Kramer and I have been working out way through Deadwood, and I love it! I can’t believe it took us this long to get to it. We finished The Sopranos and Curb Your Enthusiasm this summer, and when we were trying to figure out what show to dedicate ourselves to next, we remembered we had all three seasons of Deadwood. It’s got a great cast and I love all of the sets and costumes, but I suppose that’s because I’m a sucker for the “wild west”. I highly recommend the show, especially if you’re a fan of period pieces.
This recipe from Closet Cooking for honey lemon chicken was fantastic! His blog is awesome, so definitely check it out if you haven’t already. Anyway, the chicken was light and sweet and the lemon wasn’t overpowering at all. I paired it with a fresh salad of pears, apples, walnuts, raisins, and bacon with a simple balsamic dressing. This was a great dinner for a cool Arizona night of 75 degrees (ahh autumn). The salad and the chicken together took about 30 minutes at the absolute maximum, so there’s no reason not to put this on your menu for a quick and wholesome weeknight meal.

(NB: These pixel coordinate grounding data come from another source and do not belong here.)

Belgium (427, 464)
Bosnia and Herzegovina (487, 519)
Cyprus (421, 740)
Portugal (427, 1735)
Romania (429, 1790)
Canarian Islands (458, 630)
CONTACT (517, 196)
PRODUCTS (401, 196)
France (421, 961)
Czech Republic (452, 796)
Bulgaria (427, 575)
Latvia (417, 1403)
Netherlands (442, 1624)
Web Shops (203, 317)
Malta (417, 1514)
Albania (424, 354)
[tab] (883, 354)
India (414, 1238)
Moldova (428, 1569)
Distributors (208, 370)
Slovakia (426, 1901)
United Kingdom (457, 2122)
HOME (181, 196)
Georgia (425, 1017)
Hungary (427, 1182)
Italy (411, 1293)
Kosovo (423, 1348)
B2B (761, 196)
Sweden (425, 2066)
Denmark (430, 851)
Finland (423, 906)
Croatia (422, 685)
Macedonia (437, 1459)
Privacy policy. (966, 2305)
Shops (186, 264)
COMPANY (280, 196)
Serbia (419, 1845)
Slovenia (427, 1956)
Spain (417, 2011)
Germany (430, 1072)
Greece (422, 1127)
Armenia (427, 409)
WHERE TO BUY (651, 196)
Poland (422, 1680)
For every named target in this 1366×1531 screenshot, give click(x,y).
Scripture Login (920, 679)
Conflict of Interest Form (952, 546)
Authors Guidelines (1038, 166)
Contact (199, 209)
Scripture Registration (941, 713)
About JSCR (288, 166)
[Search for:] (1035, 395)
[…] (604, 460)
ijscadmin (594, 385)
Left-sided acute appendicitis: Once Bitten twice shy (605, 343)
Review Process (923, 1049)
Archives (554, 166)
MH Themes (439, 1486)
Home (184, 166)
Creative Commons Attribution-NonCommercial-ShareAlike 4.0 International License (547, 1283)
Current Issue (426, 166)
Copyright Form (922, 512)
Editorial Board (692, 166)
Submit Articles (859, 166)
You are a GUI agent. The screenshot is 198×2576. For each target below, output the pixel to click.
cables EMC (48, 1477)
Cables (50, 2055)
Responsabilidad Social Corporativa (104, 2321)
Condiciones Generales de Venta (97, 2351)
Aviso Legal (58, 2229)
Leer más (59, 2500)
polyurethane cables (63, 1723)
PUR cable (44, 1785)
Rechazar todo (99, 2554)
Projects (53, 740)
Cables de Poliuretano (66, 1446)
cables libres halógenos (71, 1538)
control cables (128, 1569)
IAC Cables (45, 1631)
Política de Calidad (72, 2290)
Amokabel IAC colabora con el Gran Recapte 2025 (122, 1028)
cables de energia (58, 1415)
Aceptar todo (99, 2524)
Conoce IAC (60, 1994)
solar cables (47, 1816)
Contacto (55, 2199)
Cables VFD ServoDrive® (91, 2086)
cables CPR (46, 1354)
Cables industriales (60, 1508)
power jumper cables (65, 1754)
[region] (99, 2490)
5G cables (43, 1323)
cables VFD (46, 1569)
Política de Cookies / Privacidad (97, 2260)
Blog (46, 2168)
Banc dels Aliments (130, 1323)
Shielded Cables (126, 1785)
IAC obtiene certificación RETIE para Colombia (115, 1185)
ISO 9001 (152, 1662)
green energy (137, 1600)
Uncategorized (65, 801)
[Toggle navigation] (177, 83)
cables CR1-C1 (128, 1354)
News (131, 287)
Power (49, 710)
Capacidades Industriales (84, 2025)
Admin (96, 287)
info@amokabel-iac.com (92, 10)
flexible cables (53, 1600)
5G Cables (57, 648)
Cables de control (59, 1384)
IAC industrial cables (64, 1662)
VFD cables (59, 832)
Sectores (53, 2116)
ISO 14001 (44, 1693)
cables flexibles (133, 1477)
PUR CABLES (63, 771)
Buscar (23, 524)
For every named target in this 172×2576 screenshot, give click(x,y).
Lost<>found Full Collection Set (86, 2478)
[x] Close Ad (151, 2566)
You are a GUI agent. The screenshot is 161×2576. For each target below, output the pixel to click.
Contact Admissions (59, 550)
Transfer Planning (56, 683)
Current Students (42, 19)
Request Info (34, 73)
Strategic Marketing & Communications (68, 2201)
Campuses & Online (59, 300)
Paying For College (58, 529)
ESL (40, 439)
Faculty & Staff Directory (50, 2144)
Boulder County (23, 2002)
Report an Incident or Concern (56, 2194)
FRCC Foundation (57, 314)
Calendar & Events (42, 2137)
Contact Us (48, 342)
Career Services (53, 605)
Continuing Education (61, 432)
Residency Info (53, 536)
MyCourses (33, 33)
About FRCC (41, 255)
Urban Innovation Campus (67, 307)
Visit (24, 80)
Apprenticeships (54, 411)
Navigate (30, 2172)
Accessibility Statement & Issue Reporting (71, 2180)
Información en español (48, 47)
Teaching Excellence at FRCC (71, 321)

The ingredients for the salad.
Slice your pears as thinly as possible.
Do the same with the apples.
Place the fruit in a large bowl.
Add in the walnuts and raisins.
I decided to chop up and cook some bacon to go in the salad, too. Everything’s better with bacon, right?
Toss the salad with the fruit, walnuts, raisins, and bacon.
Combine the juice of 1 lemon and 3 tablespoons of balsamic vinegar and whisk quickly with a fork. Set aside until you’re ready to eat.
Now, gather your ingredients for the honey lemon chicken.
Cut your chicken up into bite sized pieces.
Heat a tablespoon of olive oil in a pan, season the chicken with salt and pepper, and cook until almost cooked through.
Zest your lemon.
Whisk together the lemon zest with the lemon juice, honey, ginger, and chicken broth.
Pour the lemon mixture over the chicken and cook until slightly thickened. Season with salt and pepper as necessary.
Dress the salad, serve with the chicken, and enjoy!
- 1 pound chicken breasts
- few pinches salt and pepper
- 1 tablespoon olive or peanut oil
- ½ teaspoon ground ginger
- zest of 1 lemon
- juice of 1 lemon
- 2 tablespoons honey
- ¼ cup low-sodium chicken broth
- salt and pepper to taste
- 1 pear
- 1 red apple
- ½ cup roughly chopped walnuts
- ¼ cup jumbo raisins
- 5 slices bacon, chopped into bite sized pieces
- 3-4 big handfuls of mixed greens
- juice of 1 lemon
- 3 tablespoons balsamic vinegar
- Cut the chicken into bite-sized pieces and season the chicken with salt and pepper.
- Heat the oil in a pan and add the chicken. Saute until almost completely cooked.
- Combine the lemon zest, lemon juice, honey, ground ginger, and chicken broth in a small bowl, then pour over the chicken. Allow to cook until slightly thickened, then season with salt and pepper to taste, if necessary.
- Slice your pear and apple as thinly as possible. Toss with the walnuts and raisins.
- Fry the bacon until crisp, then set aside to cool.
- When the bacon is cool, toss with the fruit, walnuts, raisins, and mixed greens.
- Whisk together the lemon juice and balsamic vinegar. Pour over the salad and toss (you probably won't use all of the dressing, so only pour as much as you like over the salad - you can always add more).